Shurtz raises two issues in his appeal. First, Shurtz alleges that his medically determinable impairments, including obesity, cardiomyopathy, venous stasis dermatitis in the bilateral lower extremities, and congestive heart failure, cause his lower legs to swell if he remains seated for extended periods of time without elevating his legs to waist level; accordingly, Shurtz contends that the ALJ erred at Step Four by failing to include a leg elevation requirement in his RFC. Next, Shurtz argues that the ALJ erred by failing to elicit medical opinion evidence concerning his ability to function in the workplace. The Commissioner asserts that the ALJ correctly excluded a leg elevation requirement from Shurtz's RFC, noting the lack of evidence in the record showing leg elevation was ever medically required. The Commissioner further argues that substantial evidence supports the ALJ's RFC determination, despite the absence of a medical opinion addressing Shurtz's workplace functionality.

1. Leg Elevation Requirement

In his written opinion, the ALJ thoroughly discussed Shurtz's testimony and the record evidence documenting his treatment for his venous stasis dermatitis and chronic bilateral lower leg edema. (Tr. 25-28, 345, 423, 542.) At Step Four, however, the ALJ excluded a leg elevation requirement from Shurtz's RFC, concluding: "[D]espite [Shurtz's] testimony that he must elevate his legs for most of the day . . . the available medical evidence does not show the leg elevation [is] medically required." (Tr. 28.) Upon review of the record as a whole, substantial evidence supports the ALJ's RFC determination, as well as his conclusion that Shurtz's testimony concerning the intensity, persistence, and limiting effects of his chronic lower extremity edema were not entirely consistent with the record evidence. (Tr. 25.)

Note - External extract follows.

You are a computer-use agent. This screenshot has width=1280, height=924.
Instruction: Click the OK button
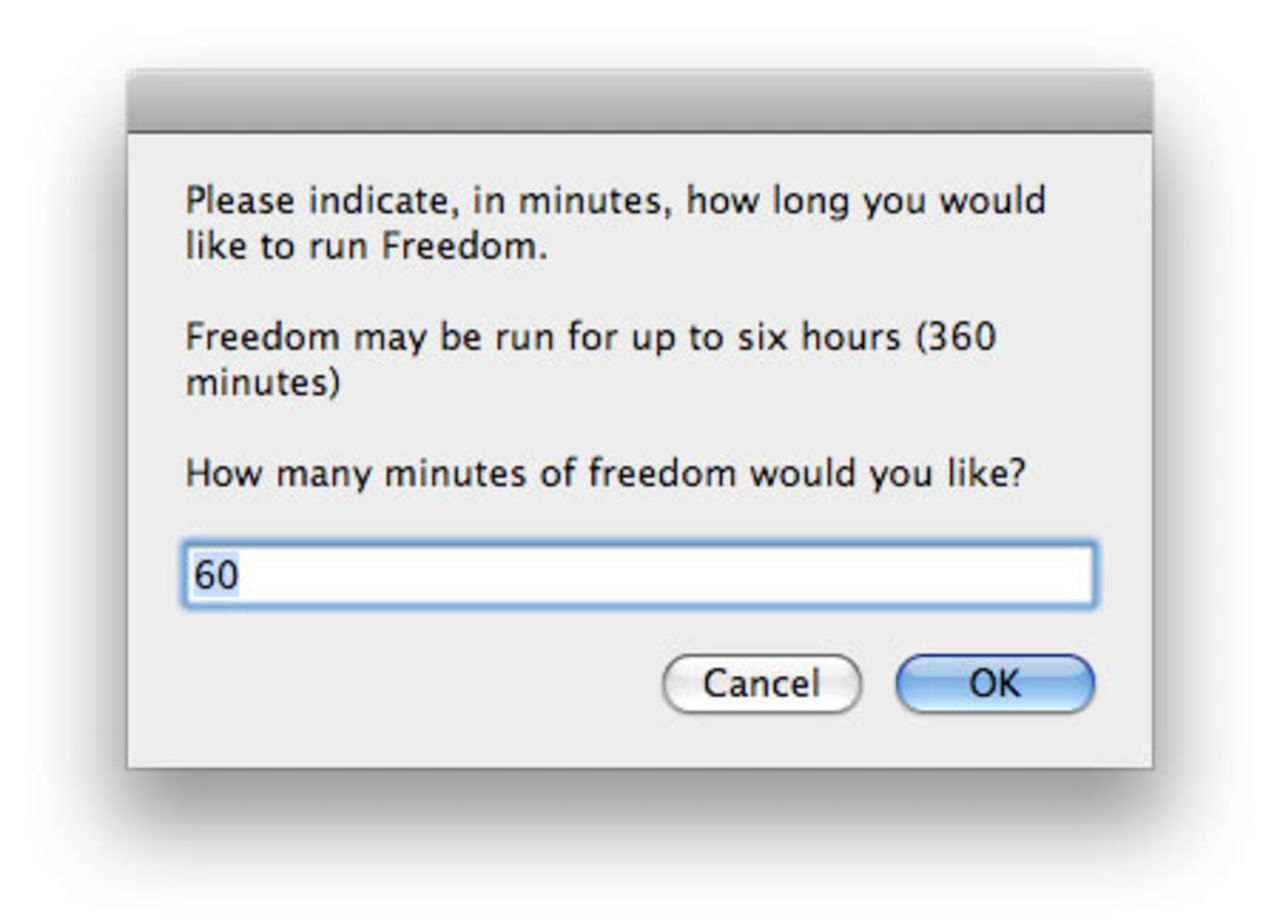(x=995, y=684)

Shurtz contends that the record shows he is medically required to elevate his legs; however, his testimony is not supported by the two treatment notes cited in his appeal. Shurtz points first to records from a February 2, 2016 examination conducted by his cardiologist, Lisa Schiller, M.D., who recorded: "[Shurtz's] lower extremity edema has improved with elevating his legs." (Tr. 421.) As the Commissioner correctly points out, Dr. Schiller was not making an observation or statement concerning the efficacy of Shurtz's leg elevation—she was simply recording Shurtz's self-reported symptoms in the history of present illness section of his evaluation report form. Further, after performing a physical examination, Dr. Schiller noted only trace bilateral pedal edema. (Tr. 423.)

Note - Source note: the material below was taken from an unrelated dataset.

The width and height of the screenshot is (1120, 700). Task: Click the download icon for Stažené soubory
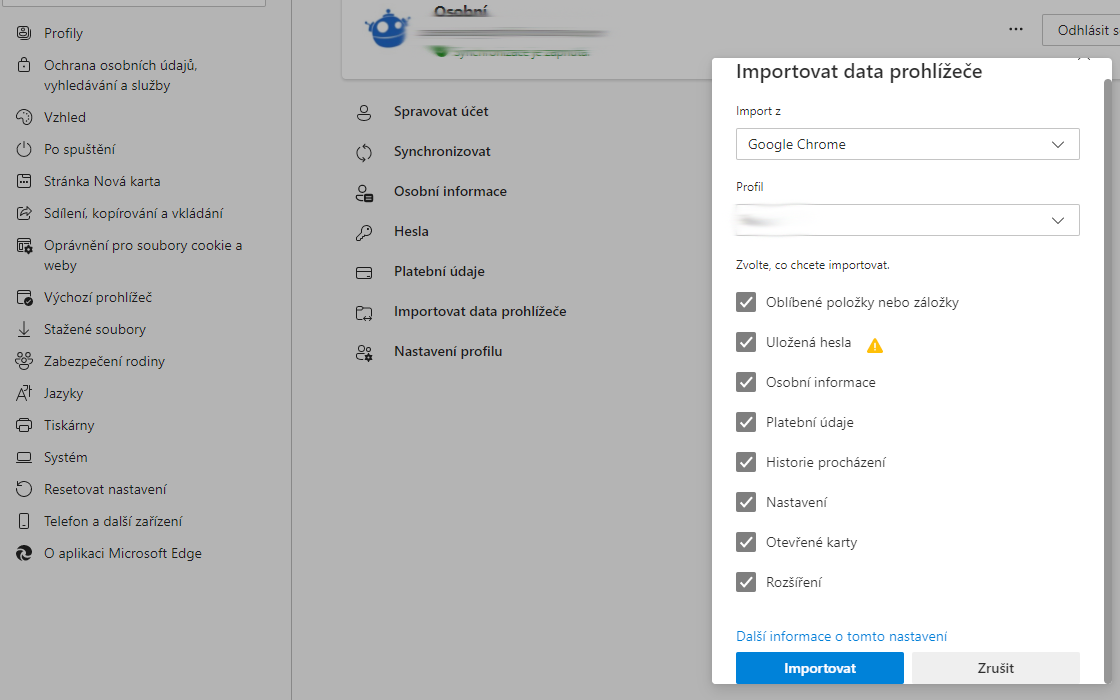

The second cited treatment record was prepared by Sandeep Hindupur, MD, a cardiologist who examined Shurtz on May 17, 2018. Dr. Hindupur diagnosed Shurtz with chronic venous hypertension (idiopathic) with inflammation of bilateral lower extremity. (Tr. 43.) Dr. Hindupur wrote: "[Shurtz] has been having longstanding symptoms of lower extremity edema . . . [he] has tried conservative therapy in the form of leg elevation without significant benefit." (Id.) Dr. Hindupur ultimately recommended "that he should begin conservative therapy in the form of compression stockings." (Tr. 45.) Like Dr. Schiller, there is no indication that Dr. Hindupur believed continued leg elevation was medically necessary, particularly in light of his recommendation that Shurtz begin an alternative form of treatment to alleviate his edema symptoms.

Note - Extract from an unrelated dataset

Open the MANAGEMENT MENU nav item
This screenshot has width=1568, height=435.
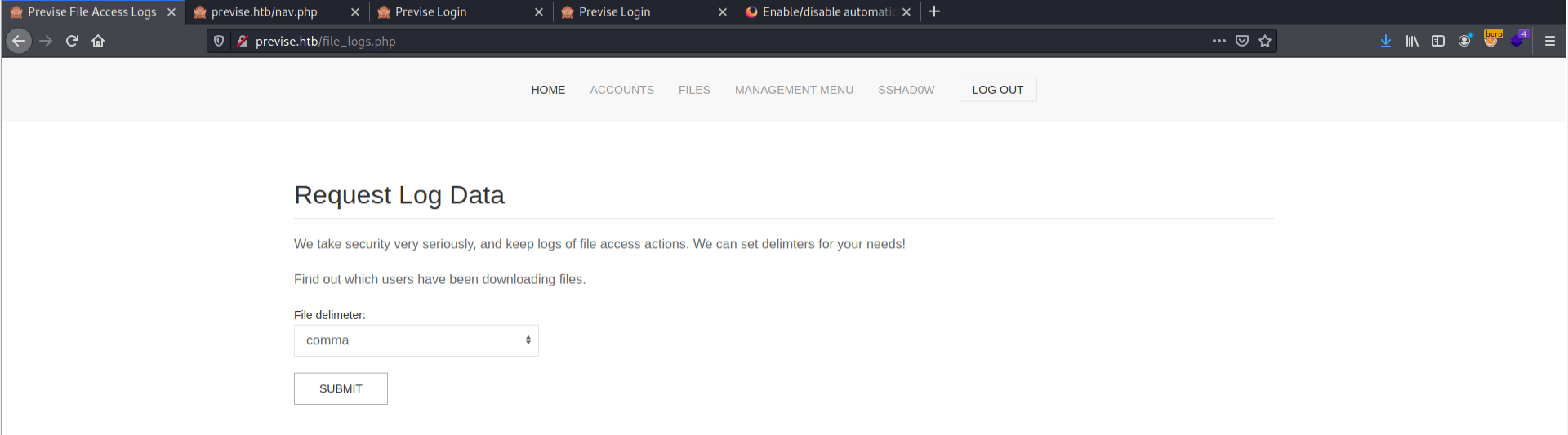(x=794, y=90)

Similarly, almost two years earlier in April 2016, Shurtz presented to the hospital complaining of bilateral lower extremity edema which had persisted for approximately two weeks. (Tr. 542) Peter Gardiner, MD, recorded Shurtz's statement that "the swelling improves some with elevation and worsens with weight bearing." (Tr. 545.) On examination, Shurtz was diagnosed with venous stasis dermatitis of both lower extremities and a venous stasis ulcer. (Tr. 551-52.) After treatment, Shurtz was discharged, instructed to continue taking his medications, and instructed to wear compression stockings, but he was not instructed to raise his legs. (Tr. 552.)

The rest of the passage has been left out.